Okay, here's what's actually going on. There are big companies, some of them publicly traded, that own almost all the cell phone towers in the United States. And then they lease space to the various cell phone carriers and then other parties as well on those towers for various purposes.
And the cell phone industry, a good while ago, generally got out of the tower business and owning towers and discovered they were better off with engineering specialists owning the towers and leasing the space. But please remember the most important thing.
Never, ever trust what you were told by a cell phone company, employee or representative, the only thing you can trust is what's in writing that your name is going to be signed to, period.
Isaac in Washington says, I wanted to ask your thoughts about using a cash management account connected to my brokerage instead of a checking account. It means you're brilliant. The cash management account I've been using with Fidelity gives 2.7% on your balance, covers ATM fees, lets you deposit checks and gives you a debit card. So I've been much happier with them than with the giant Monster Mega Bank I was with before.
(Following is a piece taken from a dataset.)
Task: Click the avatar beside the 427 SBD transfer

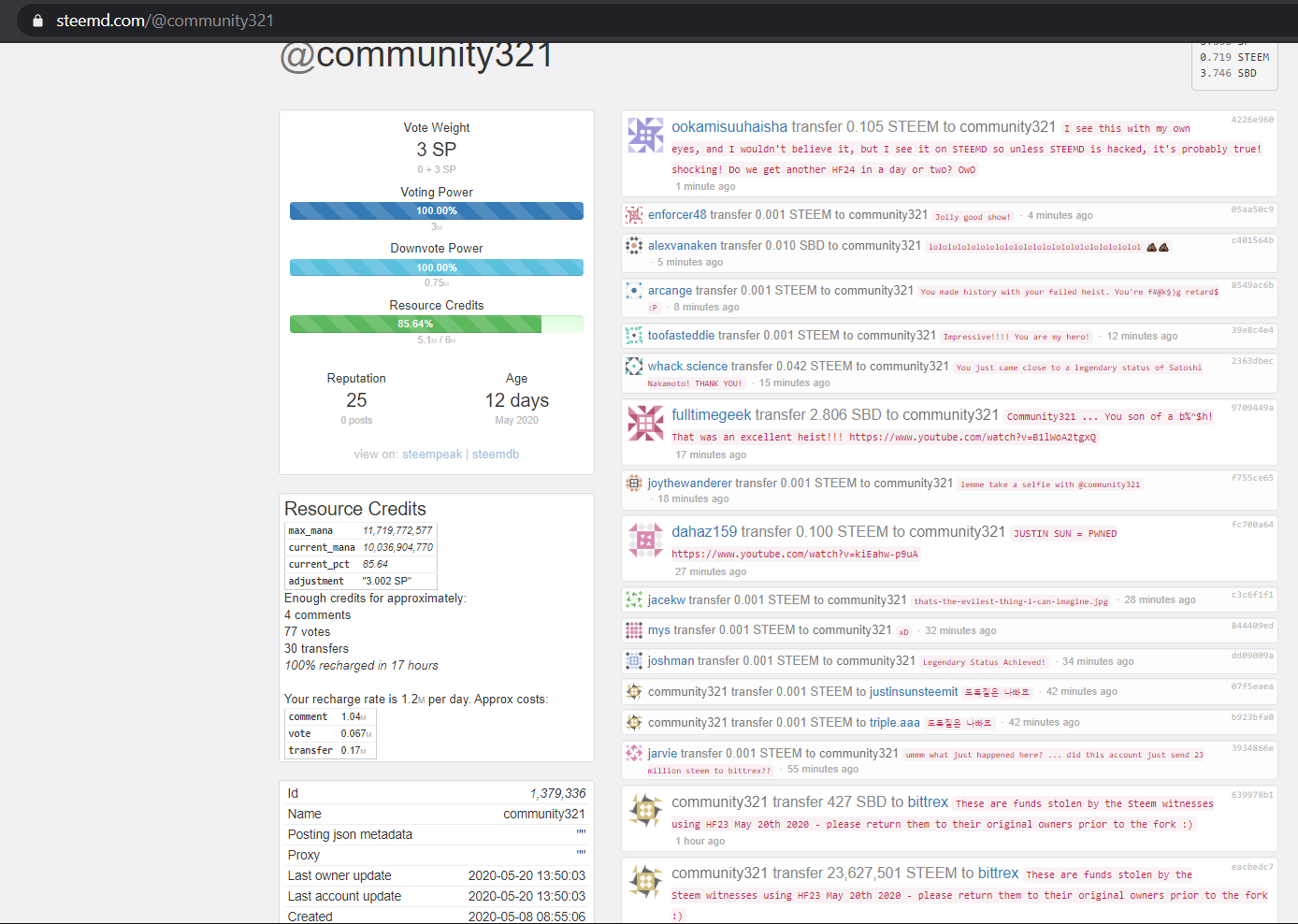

The account also has overdraft protection so you can connect to your brokerage. So recently I've been keeping a $0 balance and having all the money I spend out of this account come directly out of a money market fund in my brokerage. It feels pretty good to think that every dollar I have is earning 5% at least. There may be some downsides to having no checking account, but I haven't found them yet. I just wanted to let your listeners know
and ask you if I'm missing something. And by the way, I learned about this account on your website. So I'm pretty sure you already endorse it, but I don't think I've ever heard you talk about it. So I should explain. You don't use endorse. Endorse means pay to play. Pay me money. I'll say, this is great. We don't do that. But as for Fidelity's account, originally in 1978, maybe,
Fidelity started Fidelity Cash Reserves, which was an earthquake in the banking and financial industry. Fidelity has been at the forefront
of having cash management accounts that you could use as your everything account tied in as like a nexus of your investments, your savings, your credit card, checking the whole shebang. Fidelity has been at this a long time, two generations plus, with having these cash management accounts
They do it really well, and Vanguard doesn't offer this anymore, and the Fidelity product is actually superior to the Schwab product. So they do, as best I know, the best job of this, of anybody, vastly superior to a bank, as you have discovered, and also superior to their direct competition. So they are doing a great job with it,
Here's nothing you're missing. You're using it to its max if you are also using the Fidelity 2% cash back credit card and good for you. And I hope you have an absolutely great rest of your day. I look forward to serving you tomorrow. And remember, the key principles that I want you to have. Learn ways to save more, spend less, and avoid getting ripped off.